▶ BRIEF
Please copy exactly the lines that begin with the one containing "Select 施工中 from the status list" and end with the last line of the entries.
┌─ DATA EXTRACT
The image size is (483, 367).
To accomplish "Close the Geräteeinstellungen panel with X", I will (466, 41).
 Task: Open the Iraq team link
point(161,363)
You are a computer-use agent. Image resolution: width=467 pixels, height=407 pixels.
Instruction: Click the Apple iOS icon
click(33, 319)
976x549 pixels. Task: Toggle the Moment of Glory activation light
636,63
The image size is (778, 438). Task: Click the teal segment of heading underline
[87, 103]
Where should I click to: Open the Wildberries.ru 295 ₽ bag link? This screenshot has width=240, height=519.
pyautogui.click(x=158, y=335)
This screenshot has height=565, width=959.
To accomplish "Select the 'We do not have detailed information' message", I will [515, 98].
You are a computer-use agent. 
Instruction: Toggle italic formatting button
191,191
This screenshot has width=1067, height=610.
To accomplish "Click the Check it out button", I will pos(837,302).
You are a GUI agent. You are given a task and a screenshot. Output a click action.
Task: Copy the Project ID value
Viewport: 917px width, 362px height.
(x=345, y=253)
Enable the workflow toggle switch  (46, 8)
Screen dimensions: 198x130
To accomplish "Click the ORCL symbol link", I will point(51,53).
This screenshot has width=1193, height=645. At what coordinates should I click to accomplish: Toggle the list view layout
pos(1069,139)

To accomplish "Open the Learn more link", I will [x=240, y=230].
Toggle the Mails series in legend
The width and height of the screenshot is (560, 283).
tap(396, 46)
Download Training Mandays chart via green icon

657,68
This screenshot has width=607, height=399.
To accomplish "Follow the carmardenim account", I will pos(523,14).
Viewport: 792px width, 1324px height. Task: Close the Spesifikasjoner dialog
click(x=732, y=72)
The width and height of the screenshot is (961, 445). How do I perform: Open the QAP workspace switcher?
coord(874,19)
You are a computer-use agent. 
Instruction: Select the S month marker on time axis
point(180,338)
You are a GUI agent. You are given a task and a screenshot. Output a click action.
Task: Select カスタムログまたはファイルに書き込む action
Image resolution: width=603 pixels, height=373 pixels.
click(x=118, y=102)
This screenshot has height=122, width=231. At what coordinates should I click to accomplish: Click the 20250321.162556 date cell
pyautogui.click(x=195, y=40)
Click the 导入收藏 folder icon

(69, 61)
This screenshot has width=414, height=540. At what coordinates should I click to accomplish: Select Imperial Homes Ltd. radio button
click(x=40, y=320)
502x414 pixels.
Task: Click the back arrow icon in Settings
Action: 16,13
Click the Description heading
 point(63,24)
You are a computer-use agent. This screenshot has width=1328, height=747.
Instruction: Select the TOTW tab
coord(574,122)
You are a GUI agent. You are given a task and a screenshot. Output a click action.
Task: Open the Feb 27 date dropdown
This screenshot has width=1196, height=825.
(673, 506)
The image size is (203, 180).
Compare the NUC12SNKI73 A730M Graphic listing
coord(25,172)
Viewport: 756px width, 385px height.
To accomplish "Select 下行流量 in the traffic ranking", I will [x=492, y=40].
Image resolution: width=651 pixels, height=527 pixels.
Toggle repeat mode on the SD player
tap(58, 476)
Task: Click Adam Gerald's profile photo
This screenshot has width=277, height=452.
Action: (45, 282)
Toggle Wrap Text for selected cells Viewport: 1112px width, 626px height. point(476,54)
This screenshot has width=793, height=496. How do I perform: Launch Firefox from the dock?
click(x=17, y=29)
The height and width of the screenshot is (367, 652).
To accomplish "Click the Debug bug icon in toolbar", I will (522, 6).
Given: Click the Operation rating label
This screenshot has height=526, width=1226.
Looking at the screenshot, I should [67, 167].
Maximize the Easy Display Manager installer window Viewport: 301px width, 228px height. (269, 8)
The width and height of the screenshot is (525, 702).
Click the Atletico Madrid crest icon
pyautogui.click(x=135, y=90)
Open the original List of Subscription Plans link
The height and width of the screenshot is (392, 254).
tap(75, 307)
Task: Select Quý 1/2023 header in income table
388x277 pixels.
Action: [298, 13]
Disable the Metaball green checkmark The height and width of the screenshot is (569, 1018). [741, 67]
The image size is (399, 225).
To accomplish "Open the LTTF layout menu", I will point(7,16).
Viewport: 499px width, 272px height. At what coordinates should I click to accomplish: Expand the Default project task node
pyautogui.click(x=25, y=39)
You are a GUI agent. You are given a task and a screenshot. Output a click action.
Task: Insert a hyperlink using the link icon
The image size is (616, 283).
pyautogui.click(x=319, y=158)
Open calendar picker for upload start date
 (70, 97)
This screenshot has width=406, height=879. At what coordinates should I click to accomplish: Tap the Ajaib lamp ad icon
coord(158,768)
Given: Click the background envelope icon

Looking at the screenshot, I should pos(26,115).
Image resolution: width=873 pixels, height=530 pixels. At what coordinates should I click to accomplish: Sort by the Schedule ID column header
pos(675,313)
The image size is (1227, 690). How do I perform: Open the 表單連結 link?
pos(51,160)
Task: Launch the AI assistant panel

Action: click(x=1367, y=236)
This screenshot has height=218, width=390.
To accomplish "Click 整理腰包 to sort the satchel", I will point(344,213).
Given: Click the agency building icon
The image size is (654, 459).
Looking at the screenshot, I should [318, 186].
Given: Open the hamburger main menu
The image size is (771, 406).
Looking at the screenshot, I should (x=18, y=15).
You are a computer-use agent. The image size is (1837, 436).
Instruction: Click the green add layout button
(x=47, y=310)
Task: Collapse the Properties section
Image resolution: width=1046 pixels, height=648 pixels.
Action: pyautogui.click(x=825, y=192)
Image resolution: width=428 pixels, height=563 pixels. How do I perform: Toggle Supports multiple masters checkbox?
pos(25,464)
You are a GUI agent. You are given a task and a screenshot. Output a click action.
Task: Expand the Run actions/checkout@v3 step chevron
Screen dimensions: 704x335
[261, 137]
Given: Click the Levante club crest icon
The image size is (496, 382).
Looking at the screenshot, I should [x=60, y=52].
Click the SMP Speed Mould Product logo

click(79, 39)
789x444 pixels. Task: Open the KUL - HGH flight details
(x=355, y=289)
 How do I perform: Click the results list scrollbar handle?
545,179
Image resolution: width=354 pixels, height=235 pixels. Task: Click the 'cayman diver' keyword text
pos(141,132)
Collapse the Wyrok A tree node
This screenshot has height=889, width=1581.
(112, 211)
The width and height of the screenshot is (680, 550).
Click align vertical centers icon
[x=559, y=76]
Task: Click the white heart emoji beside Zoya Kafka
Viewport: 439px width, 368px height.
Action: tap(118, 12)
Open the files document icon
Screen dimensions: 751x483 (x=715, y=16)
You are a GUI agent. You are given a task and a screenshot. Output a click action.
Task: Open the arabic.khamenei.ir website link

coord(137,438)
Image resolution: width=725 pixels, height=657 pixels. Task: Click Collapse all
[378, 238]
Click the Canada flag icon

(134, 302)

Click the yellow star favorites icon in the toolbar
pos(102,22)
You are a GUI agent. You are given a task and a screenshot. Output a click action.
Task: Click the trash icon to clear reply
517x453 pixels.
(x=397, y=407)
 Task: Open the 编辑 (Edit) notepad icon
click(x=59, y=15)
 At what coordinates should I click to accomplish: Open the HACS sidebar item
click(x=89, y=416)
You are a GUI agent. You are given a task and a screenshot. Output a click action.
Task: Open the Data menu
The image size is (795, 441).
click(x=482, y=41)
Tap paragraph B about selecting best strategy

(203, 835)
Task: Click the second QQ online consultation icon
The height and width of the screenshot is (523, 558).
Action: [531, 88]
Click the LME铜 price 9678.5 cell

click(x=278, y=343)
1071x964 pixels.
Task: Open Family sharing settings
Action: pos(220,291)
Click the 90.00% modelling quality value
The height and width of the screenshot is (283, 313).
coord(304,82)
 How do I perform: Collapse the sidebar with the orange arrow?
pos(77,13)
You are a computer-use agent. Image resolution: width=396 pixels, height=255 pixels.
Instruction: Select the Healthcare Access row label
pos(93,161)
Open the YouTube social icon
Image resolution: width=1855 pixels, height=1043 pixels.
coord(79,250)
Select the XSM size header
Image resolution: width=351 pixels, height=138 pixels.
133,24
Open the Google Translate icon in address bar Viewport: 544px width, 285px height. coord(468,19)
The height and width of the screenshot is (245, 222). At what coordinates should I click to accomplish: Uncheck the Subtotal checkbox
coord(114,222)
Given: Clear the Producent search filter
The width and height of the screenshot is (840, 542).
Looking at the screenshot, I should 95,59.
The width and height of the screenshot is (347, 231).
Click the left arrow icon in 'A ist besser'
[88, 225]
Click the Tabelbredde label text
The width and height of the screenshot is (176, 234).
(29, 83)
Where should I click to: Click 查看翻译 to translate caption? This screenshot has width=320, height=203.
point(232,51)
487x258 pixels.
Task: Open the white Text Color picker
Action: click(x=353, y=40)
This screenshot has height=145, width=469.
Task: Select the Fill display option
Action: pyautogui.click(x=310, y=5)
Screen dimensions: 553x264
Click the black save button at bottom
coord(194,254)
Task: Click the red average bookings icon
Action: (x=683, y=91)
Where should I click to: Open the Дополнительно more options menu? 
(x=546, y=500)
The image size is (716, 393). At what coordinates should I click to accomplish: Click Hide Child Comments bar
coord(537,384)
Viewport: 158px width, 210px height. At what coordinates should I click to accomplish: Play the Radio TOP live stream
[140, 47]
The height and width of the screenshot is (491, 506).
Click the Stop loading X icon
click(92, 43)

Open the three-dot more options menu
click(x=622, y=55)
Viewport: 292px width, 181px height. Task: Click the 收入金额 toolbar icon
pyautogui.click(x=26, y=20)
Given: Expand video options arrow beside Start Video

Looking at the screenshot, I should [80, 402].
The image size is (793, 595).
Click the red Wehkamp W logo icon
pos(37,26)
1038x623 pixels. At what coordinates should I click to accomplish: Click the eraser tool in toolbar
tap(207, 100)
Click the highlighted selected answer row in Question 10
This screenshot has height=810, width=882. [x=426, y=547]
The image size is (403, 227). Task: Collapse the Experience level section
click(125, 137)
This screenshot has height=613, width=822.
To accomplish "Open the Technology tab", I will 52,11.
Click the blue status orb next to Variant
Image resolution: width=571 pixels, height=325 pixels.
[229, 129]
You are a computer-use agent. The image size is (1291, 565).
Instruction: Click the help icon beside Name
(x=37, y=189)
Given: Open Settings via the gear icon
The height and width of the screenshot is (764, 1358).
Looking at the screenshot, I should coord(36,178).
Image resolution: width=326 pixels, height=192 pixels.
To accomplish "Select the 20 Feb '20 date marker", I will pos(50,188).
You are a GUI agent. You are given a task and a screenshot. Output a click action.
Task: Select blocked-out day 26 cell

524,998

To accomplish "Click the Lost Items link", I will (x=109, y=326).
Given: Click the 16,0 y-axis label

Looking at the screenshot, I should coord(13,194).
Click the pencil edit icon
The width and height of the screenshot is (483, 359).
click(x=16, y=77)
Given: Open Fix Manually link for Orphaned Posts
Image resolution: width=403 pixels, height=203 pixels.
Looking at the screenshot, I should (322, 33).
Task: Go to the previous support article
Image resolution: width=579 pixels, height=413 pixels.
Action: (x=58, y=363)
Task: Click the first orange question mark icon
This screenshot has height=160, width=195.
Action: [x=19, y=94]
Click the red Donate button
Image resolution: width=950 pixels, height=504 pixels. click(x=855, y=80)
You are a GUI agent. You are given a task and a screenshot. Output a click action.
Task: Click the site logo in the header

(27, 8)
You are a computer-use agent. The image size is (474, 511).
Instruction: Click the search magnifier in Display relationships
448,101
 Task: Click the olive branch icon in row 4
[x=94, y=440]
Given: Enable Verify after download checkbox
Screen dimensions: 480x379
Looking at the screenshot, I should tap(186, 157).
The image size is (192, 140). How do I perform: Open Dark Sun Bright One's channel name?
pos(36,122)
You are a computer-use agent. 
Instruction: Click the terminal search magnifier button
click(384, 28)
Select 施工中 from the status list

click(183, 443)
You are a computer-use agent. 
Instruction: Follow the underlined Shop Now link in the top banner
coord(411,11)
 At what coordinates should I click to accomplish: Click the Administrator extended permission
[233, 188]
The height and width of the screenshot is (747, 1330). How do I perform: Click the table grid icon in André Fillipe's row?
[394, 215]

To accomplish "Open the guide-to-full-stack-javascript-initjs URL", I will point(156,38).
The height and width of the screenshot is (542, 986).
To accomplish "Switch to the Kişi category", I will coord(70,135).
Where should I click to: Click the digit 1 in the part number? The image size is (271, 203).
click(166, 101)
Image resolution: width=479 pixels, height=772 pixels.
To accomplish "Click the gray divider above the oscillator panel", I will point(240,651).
└─
▶ ANSWER FOR THE TASK
Select 施工中 from the status list

click(183, 443)
You are a computer-use agent. 
Instruction: Follow the underlined Shop Now link in the top banner
coord(411,11)
 At what coordinates should I click to accomplish: Click the Administrator extended permission
[233, 188]
The height and width of the screenshot is (747, 1330). How do I perform: Click the table grid icon in André Fillipe's row?
[394, 215]

To accomplish "Open the guide-to-full-stack-javascript-initjs URL", I will point(156,38).
The height and width of the screenshot is (542, 986).
To accomplish "Switch to the Kişi category", I will coord(70,135).
Where should I click to: Click the digit 1 in the part number? The image size is (271, 203).
click(166, 101)
Image resolution: width=479 pixels, height=772 pixels.
To accomplish "Click the gray divider above the oscillator panel", I will point(240,651).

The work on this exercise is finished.